▸ **INSTRUCTIONS**:
1. In the page on Eye of the Womb, rewrite the paragraph beginning "Eye of the Womb (Power Press,1981) was published" as a brief list that keeps its main facts.
2. Supply the next part of the page on Eye of the Womb, starting after its final sentence.

▸ **SELECTION**:

BEGIN

El Ojo de la Matriz / Eye of the Womb

El Ojo de la Matriz (Vision Libros, 2010)

Eye of the Womb (Power Press,1981) was published in Spain  as a bilingual edition, El Ojo de la Matriz (Vision Libros, 2010). Translated by Milagros Salavador and Nancy Dale Nieman, the edition includes an introduction by literature scholar Beatriz Villacañas and cover art by Jacquline Bellon. A selection was published in the journal Piedra del Molino: Revista de Poesia (No 12, Spring 2010).

From the introduction by Beatriz Villacañas:  “To celebrate maternity is not to glorify it. To celebrate maternity, as Susan Suntree does, is to pay homage to lucidity. It is being aware and showing the pain, the uncertainty, the fear associated with maternity… In Eye of the Womb, the wisdom of the womb’s eye is full of beauty, or better yet, impregnated with beauty. Plenitude and pain are resolved and integrated in magnificent verses.”

Purchase from the author (rare edition).

The Poet with her Muse
First edition, paperback

Eye of the Womb: Poetry by Susan Suntree
Power Press (Nevada City, CA), 1981

Available in a signed limited edition silk binding hardcover or paperback. Puchase at Biblio. com or direct from author.

END

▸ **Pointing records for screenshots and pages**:

BEGIN

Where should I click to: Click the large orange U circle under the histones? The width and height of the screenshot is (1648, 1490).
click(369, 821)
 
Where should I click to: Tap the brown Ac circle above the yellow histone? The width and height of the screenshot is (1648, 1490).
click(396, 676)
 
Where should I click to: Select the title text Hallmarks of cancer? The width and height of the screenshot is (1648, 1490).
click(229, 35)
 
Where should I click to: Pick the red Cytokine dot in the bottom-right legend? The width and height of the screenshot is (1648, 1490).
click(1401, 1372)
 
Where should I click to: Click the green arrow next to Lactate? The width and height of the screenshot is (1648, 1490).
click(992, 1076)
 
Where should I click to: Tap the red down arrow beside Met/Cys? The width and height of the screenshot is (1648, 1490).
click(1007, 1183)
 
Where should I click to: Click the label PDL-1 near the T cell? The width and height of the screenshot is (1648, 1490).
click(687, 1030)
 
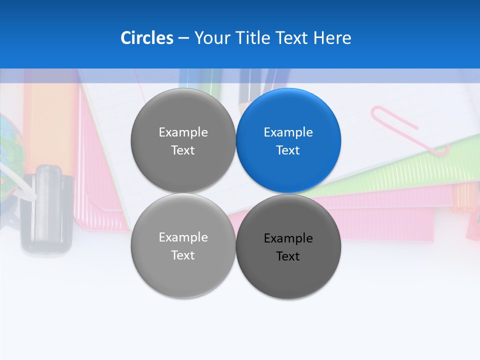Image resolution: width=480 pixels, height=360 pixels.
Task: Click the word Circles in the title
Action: [x=146, y=38]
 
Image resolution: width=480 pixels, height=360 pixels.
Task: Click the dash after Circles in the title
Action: [x=184, y=38]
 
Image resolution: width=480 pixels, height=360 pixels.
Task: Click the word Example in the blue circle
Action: [x=288, y=132]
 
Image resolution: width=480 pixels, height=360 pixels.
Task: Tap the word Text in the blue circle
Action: [x=288, y=150]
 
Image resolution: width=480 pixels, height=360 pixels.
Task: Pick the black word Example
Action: [x=288, y=238]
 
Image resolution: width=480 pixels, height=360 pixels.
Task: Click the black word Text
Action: [x=288, y=256]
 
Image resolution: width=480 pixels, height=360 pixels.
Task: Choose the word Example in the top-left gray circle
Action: [x=183, y=132]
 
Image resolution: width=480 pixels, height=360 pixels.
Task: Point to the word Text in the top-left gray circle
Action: [x=183, y=150]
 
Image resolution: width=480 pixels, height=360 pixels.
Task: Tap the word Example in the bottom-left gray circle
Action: [x=183, y=238]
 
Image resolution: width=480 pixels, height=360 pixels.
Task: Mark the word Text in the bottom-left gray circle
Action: [x=183, y=256]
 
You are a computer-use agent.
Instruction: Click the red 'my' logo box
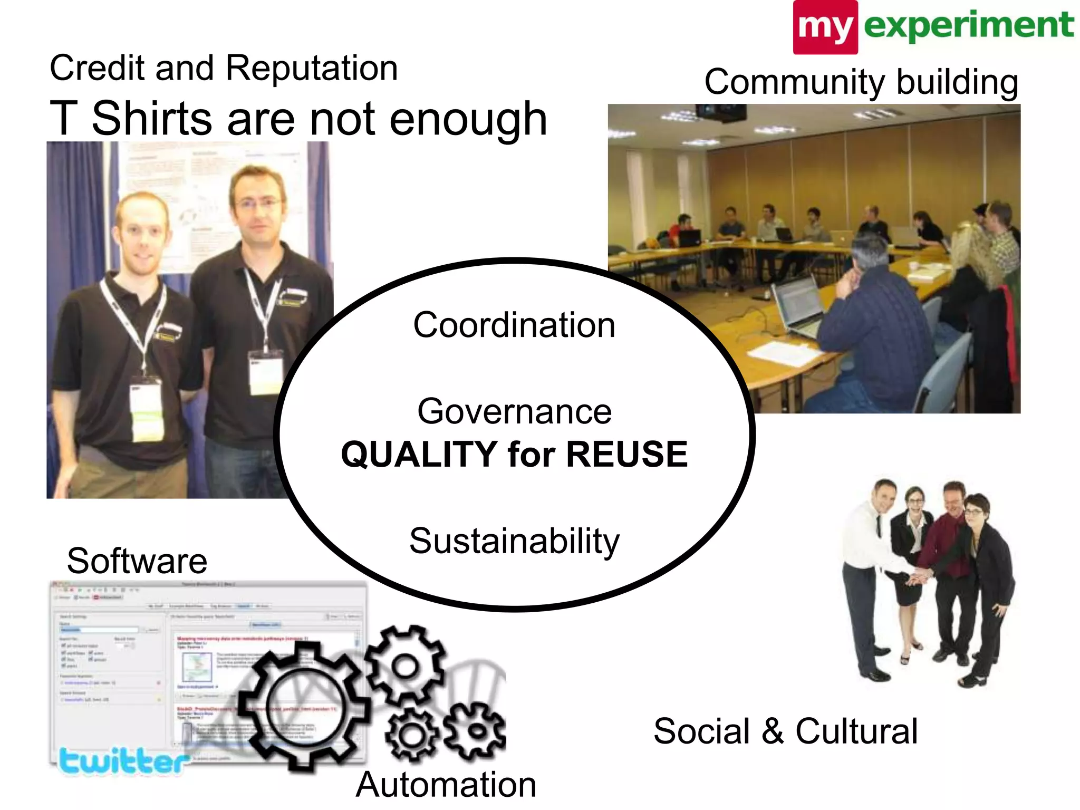click(x=825, y=27)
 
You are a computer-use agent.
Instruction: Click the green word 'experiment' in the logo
click(x=968, y=25)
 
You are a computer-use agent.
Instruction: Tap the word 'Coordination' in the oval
click(x=514, y=325)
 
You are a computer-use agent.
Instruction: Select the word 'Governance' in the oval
click(x=514, y=411)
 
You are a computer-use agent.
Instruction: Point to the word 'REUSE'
click(x=626, y=455)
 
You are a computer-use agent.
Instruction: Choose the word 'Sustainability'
click(x=514, y=541)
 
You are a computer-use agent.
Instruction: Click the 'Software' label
click(x=137, y=561)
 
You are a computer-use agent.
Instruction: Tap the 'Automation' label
click(x=446, y=784)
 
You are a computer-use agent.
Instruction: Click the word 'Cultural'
click(x=856, y=731)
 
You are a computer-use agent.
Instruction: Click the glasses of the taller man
click(x=257, y=204)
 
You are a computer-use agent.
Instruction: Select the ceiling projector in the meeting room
click(x=720, y=112)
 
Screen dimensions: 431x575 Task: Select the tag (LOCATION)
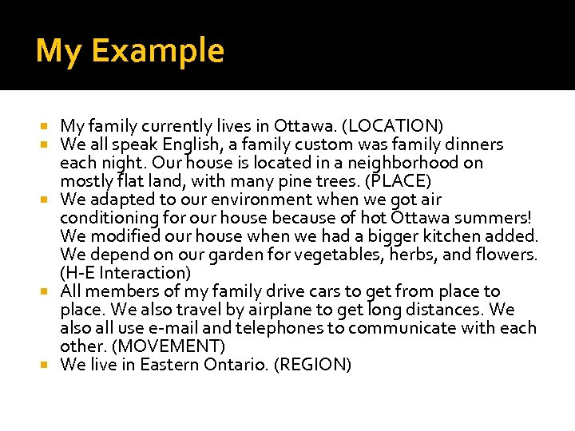tap(395, 126)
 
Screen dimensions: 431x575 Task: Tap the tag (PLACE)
tap(396, 181)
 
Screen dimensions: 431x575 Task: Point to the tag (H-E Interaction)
tap(125, 273)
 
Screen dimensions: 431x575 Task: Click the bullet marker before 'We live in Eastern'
tap(51, 365)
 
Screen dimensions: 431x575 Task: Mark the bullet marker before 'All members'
tap(51, 291)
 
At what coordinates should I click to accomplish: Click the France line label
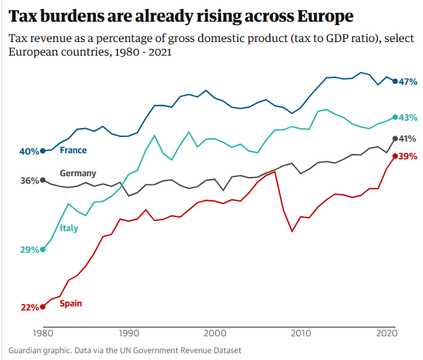73,150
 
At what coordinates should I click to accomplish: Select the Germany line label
78,174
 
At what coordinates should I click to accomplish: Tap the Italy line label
68,228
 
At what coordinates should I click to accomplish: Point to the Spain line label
70,303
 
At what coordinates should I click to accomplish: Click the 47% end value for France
408,81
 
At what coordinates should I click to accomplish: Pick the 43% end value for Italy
408,117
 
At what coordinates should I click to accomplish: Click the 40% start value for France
29,151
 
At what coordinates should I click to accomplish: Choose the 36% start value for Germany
29,180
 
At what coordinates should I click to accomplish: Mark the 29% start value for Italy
29,249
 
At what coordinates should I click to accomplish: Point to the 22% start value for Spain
29,307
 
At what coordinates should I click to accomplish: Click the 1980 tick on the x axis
43,333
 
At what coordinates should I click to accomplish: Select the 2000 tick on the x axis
215,333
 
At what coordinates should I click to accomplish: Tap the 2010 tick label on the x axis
301,333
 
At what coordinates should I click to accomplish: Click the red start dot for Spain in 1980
43,306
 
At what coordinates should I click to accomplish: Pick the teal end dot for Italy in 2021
395,117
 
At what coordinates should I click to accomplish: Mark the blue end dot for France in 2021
395,81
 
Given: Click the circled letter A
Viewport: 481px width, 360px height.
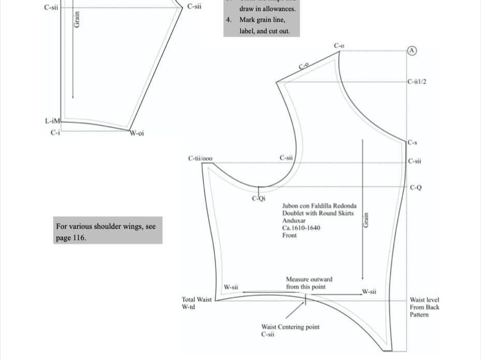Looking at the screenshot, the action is pos(412,51).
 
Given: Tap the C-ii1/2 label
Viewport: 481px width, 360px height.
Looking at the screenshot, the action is pos(417,82).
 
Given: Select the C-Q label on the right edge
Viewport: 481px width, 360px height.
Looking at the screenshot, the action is pos(416,187).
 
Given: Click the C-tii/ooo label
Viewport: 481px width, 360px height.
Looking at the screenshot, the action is pos(200,158).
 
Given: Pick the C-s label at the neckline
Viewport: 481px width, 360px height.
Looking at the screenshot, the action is pos(412,142).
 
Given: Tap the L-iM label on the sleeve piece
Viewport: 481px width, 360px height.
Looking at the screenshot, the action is pos(52,121).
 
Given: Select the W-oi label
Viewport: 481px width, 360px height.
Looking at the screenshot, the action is pos(137,133).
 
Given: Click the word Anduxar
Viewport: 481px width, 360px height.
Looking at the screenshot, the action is pos(294,220).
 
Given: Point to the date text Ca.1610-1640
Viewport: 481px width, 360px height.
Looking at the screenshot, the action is pos(301,228).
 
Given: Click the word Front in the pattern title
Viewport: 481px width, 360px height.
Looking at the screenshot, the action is pos(289,235).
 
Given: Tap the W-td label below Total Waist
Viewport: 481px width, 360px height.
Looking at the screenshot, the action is pos(188,307).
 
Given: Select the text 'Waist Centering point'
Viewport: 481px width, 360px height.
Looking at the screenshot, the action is pos(290,327).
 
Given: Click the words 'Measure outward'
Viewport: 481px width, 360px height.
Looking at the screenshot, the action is pos(309,279).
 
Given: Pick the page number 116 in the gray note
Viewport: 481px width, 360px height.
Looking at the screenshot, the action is pos(79,238).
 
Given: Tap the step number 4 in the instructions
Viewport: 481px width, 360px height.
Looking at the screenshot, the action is pos(228,20).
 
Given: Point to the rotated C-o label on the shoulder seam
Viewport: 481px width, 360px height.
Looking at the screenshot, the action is pos(303,66).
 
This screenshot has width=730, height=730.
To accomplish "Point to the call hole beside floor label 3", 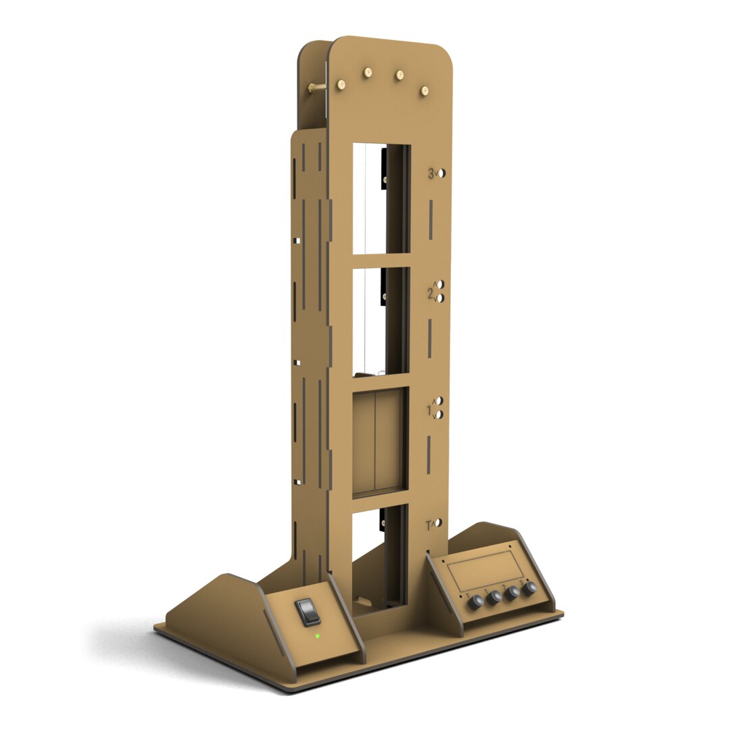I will pyautogui.click(x=441, y=173).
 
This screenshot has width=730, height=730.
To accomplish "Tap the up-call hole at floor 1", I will pyautogui.click(x=439, y=402).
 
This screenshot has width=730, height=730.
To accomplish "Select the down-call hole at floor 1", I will pyautogui.click(x=439, y=414).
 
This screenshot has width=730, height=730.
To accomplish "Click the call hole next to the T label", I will pyautogui.click(x=439, y=523).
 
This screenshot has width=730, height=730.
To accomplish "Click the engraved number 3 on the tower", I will pyautogui.click(x=431, y=174).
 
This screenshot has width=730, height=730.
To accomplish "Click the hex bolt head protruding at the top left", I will pyautogui.click(x=314, y=88).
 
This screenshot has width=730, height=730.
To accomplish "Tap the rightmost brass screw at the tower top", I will pyautogui.click(x=424, y=91).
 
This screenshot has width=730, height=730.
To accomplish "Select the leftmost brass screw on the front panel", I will pyautogui.click(x=342, y=83).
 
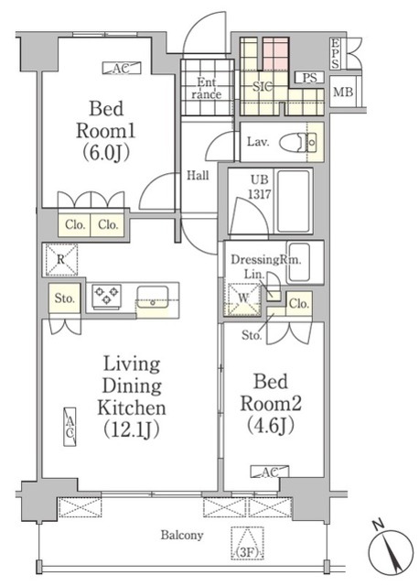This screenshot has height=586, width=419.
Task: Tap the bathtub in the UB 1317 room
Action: pyautogui.click(x=294, y=201)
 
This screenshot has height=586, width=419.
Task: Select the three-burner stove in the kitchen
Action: pyautogui.click(x=107, y=297)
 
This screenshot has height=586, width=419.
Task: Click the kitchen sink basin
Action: pyautogui.click(x=153, y=297)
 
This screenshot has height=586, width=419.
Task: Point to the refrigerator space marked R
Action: pyautogui.click(x=61, y=259)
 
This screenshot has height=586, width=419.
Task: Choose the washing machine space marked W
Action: pyautogui.click(x=244, y=299)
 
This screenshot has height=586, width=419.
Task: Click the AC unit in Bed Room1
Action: pyautogui.click(x=122, y=68)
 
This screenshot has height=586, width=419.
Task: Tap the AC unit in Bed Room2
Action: pyautogui.click(x=269, y=472)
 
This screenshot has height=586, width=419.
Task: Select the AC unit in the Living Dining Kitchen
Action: pyautogui.click(x=70, y=427)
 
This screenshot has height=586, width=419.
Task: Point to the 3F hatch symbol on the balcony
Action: pyautogui.click(x=248, y=543)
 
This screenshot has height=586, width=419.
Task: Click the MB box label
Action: pyautogui.click(x=343, y=92)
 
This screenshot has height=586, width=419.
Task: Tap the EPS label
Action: pyautogui.click(x=336, y=54)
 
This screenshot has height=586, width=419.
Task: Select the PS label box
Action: pyautogui.click(x=309, y=78)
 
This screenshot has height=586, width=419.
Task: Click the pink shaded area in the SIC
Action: pyautogui.click(x=275, y=53)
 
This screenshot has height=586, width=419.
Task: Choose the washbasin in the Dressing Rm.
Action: pyautogui.click(x=299, y=263)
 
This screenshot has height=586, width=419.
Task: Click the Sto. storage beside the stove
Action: pyautogui.click(x=64, y=298)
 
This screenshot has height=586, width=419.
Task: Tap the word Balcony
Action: pyautogui.click(x=182, y=535)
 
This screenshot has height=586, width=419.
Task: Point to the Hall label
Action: pyautogui.click(x=198, y=175)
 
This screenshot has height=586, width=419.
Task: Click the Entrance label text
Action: pyautogui.click(x=207, y=88)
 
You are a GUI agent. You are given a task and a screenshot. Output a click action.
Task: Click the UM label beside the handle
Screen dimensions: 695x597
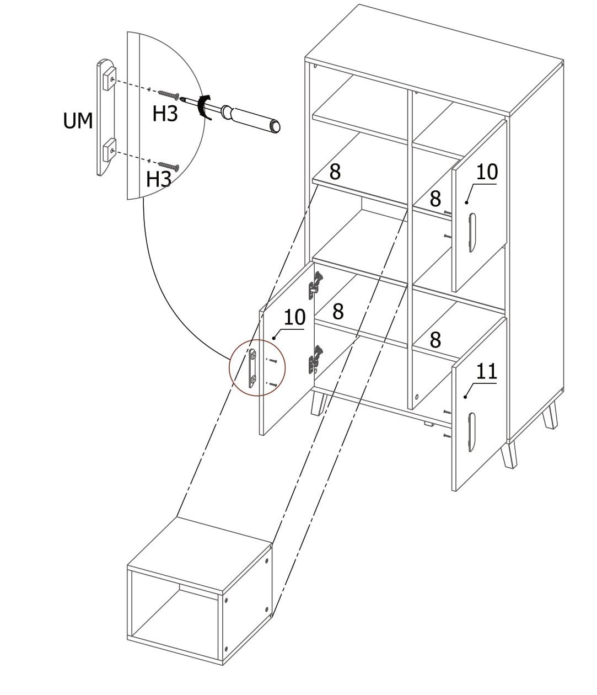click(78, 120)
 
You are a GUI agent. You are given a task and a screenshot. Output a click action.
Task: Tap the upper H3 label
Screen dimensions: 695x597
click(165, 114)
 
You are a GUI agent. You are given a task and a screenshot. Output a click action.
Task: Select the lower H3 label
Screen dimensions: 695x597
click(158, 179)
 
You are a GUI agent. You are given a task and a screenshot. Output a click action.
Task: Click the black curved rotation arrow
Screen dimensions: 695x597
click(205, 106)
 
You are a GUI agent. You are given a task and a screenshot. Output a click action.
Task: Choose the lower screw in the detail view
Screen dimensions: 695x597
click(169, 165)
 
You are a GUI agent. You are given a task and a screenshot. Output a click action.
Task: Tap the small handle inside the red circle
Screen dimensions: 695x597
click(253, 366)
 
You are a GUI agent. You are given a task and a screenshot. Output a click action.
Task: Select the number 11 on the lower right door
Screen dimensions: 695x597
click(487, 371)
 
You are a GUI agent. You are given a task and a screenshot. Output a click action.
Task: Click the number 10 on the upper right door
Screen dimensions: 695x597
click(487, 172)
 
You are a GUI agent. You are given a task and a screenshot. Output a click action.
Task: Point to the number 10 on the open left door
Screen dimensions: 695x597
click(294, 317)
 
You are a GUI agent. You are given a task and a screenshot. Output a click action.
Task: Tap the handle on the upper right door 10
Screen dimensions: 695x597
click(471, 232)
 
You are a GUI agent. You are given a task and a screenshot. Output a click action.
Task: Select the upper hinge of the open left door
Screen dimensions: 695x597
click(315, 281)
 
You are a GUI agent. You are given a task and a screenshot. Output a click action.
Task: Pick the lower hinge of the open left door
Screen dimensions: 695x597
click(314, 358)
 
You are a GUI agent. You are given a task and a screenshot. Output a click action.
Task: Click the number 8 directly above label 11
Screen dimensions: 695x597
click(435, 340)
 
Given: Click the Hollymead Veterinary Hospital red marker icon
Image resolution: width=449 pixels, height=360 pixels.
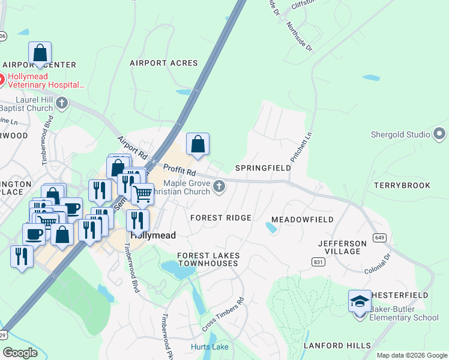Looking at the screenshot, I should pos(2,79).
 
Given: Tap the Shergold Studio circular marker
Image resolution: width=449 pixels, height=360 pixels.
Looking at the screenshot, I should pos(440,134).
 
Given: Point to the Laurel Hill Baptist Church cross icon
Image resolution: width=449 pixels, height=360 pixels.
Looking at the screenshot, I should pos(61,103).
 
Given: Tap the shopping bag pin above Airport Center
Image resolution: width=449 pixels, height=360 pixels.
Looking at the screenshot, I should pos(40,53).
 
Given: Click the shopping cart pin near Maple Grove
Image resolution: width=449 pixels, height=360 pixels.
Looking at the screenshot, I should pos(142,194).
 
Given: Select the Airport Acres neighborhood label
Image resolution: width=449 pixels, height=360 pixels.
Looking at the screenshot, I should pos(164,63).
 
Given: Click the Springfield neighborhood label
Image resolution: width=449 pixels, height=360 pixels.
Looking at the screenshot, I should pos(263,168).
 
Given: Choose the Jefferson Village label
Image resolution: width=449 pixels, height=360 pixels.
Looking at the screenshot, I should pos(342,247).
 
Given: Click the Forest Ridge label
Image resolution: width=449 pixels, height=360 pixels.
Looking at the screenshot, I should pos(220,218).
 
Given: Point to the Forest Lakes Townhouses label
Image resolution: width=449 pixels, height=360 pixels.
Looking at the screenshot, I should pos(208,260).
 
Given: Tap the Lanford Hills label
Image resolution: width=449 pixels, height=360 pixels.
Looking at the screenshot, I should pos(340,346).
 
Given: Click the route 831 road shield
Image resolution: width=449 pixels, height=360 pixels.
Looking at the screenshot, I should pos(318,262).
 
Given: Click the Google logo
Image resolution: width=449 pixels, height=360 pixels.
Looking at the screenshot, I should pos(20,353).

END

▸ **SOLVED TASKS**:
1.
- Eye of the Womb (Power Press, 1981) appeared in Spain as a bilingual edition, El Ojo de la Matriz (Vision Libros, 2010).
- Translators: Milagros Salavador and Nancy Dale Nieman.
- Introduction: literature scholar Beatriz Villacañas.
- Cover art: Jacquline Bellon.
- A selection appeared in Piedra del Molino: Revista de Poesia (No 12, Spring 2010).

2.
THE EYE OF THE WOMB by Susan Suntree

By Beatriz Villacañas

Translation by Nancy Dale Nieman

To write about Eye of the Womb is to write about light. Vision, the king of the senses, is intrinsically connected with light and, therefore, with lucidity and clarity.  To see is to penetrate and understand; and the eye is, at the same time, a physical reality and a metaphor of perception and knowledge.  Because of this, Susan Suntree has written a logical and, at the same time, necessary book; verse by verse, she has described precisely the journey through the essential reality of conceiving, gestating and giving birth. By means of this maternal adventure, she has written a work of wisdom. In Eye of the Womb we find primitive and primordial wisdom made verse in this woman’s unique and also universal odyssey. Therefore the eye is essential to this internal epic.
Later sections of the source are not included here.